Die Sex-Schilderungen im Sado­maso-Bestseller «Shades of Grey» sind für Han der Inbegriff solch eines «Diktats der Positivität», denn selbst die ­sexuelle Grenzüberschreitung wird reglementiert, verpflichtet sich die Protagonistin doch per Vertrag «zu allen Zeiten sauber und rasiert und/oder gewachst zu sein». Jeden Tag aufs Neue rasiert sie sich so gleichsam die erotische Leidenschaft vom Leibe.

Jenseits des Positivitäts- und Reinheitswahns verhindert auch ein Zuviel an Kommunikation und digitaler Nähe die erotische Erfahrung. Denn sind wir unablässig erreichbar, dann schrumpft zusammen, was der Philosoph Martin Buber einmal die «Urdistanz» nannte: den richtigen Abstand zwischen liebenden Menschen, der verhindert, dass der andere zum Objekt wird, das immer und überall konsumiert werden kann. «Die totale Abschaffung der Ferne führt nicht zu Nähe, sondern zu Abstandslosigkeit», resümiert Han.

Es weht ein starker Wind durch ­dieses Büchlein, das in seinem kleinen Format sehr gefällig in der Hand liegt, doch schon bald seine scharfen Ecken und Kanten zeigt. Der gebürtige Südkoreaner, der von 2000 bis 2010 am Philosophischen Seminar der Uni Basel lehrte, dann zur Karlsruher Hochschule für Gestaltung (zu Peter Sloterdijk) wechselte und nun in Berlin an der Universität der Künste unterrichtet, ist in der Tat einer der leidenschaftlichsten Philosophen der Gegenwart.

Kulturpessimismus mit Verve

Seine Bücher quellen über vor originellen Gedanken, die mit Esprit geschrieben und mit Verve präsentiert werden. Zwar gibt es eine gewisse kulturpessimistische Grundierung in Hans Schriften. Aber statt mit der Geste des Salonskeptikers oder konservativen Dandys wird diese Haltung hier durch eine tiefe innere Überzeugung motiviert. Hans Bücher tragen Titel wie «Die Müdigkeits­gesellschaft» oder «Die Transparenzgesellschaft» und verhandeln jeweils mit Blick auf ein bestimmtes gesellschaftliches Phänomen das gros­se Thema des moralisch-psychischen Niedergangs unserer Gesellschaft.

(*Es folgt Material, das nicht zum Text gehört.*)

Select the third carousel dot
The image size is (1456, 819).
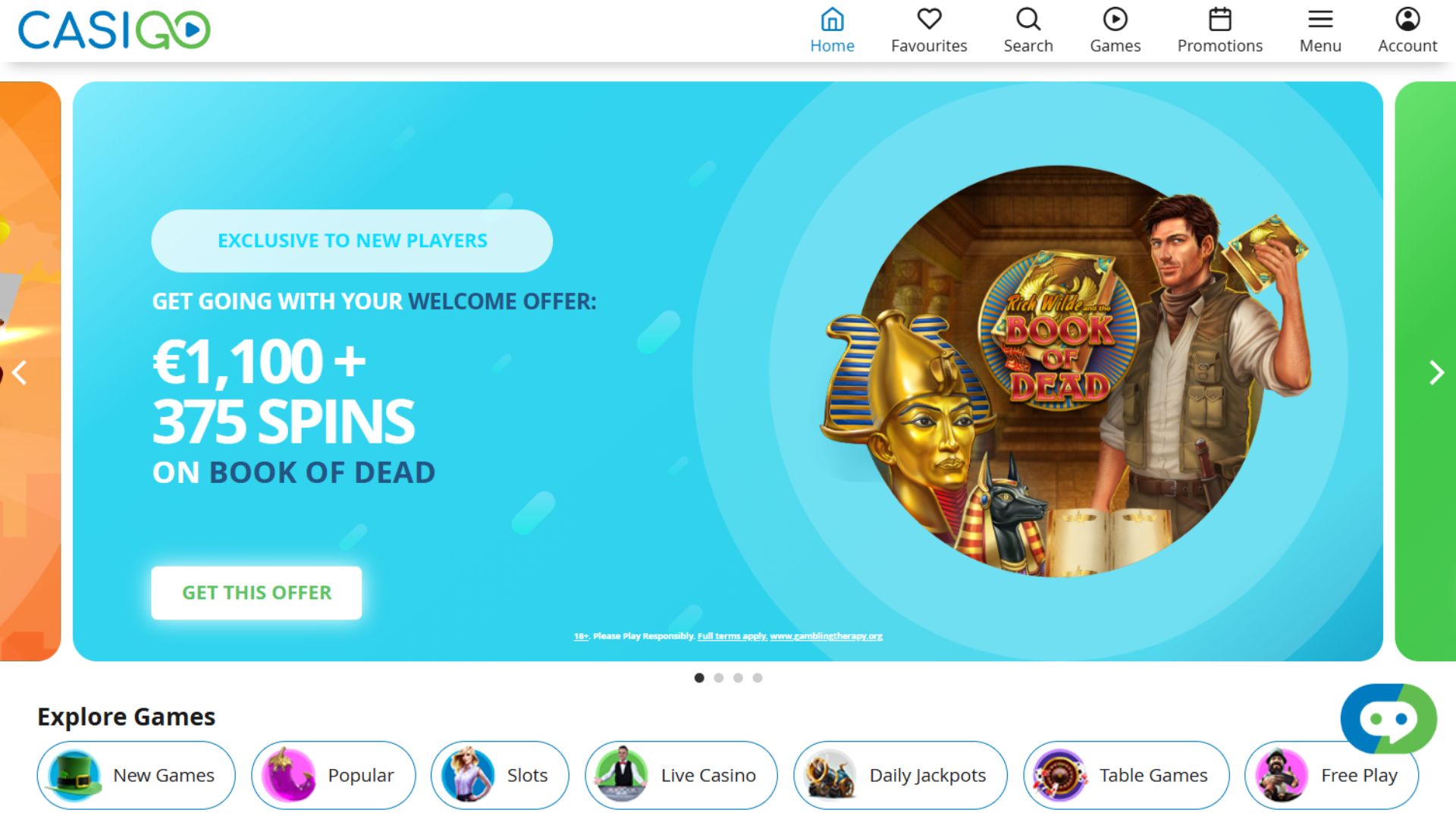coord(738,678)
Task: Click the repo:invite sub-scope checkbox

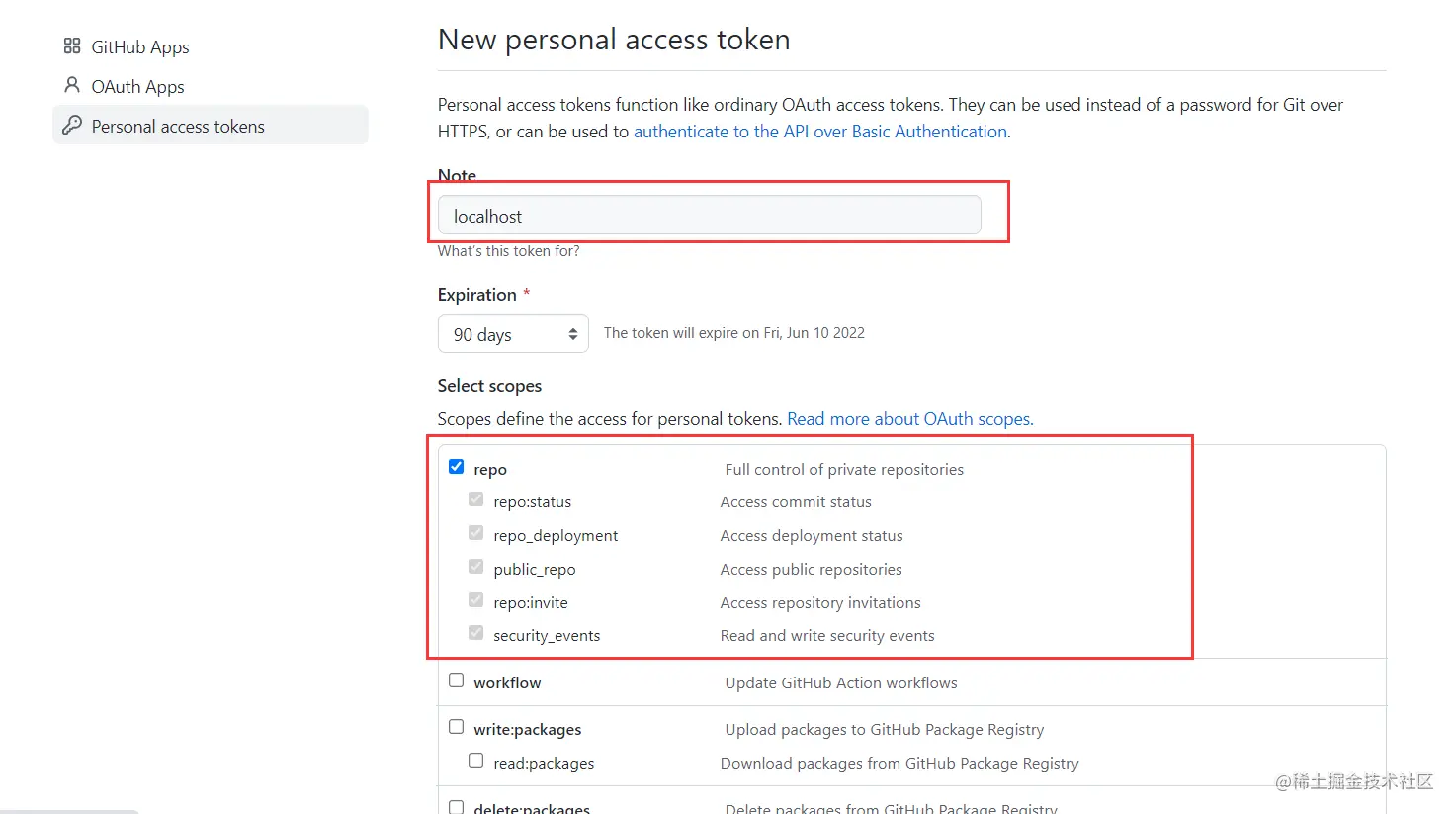Action: click(x=476, y=600)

Ähnlich wie ein anderer grosser «Gesellschaftsdenker», Niklas Luhmann, hat nun auch Byung Chul Han ein Buch über die Liebe verfasst. Sein Plädoyer für mehr Erotik wird seine Position als Mode-Intellektueller zu Recht weiter stärken. Schon jetzt taucht sein Name oft in Feuilleton­debatten auf, und so wird man ihn wohl bald in einem Atemzug mit Philosophie-Celebreties wie Richard David Precht, Julian Nida-Rümelin, ­Slavoj Zizek oder Raphael Enthoven nennen.

Davon abgesehen ist Han ein anregender Stichwortgeber gelungen, den all jene mit Freude lesen werden, die sich Erotik und Liebesfantasien im Zeitalter emotionaler Reproduzierbarkeit, im Porno- und Posting-Strudel, unbedingt erhalten wollen.

  • Byun Chul Han: «Agonie des Eros», Matthes & Seitz, Belrin 2012, ISBN 978-3-88221-973-9.